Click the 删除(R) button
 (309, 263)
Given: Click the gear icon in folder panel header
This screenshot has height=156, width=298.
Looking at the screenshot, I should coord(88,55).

+===+

PROBLEM REQUIREMENTS — Transcribe the entries above, every line exactly as it reads.

WRITTEN SOLUTION —
Click the 删除(R) button
 (309, 263)
Given: Click the gear icon in folder panel header
This screenshot has height=156, width=298.
Looking at the screenshot, I should coord(88,55).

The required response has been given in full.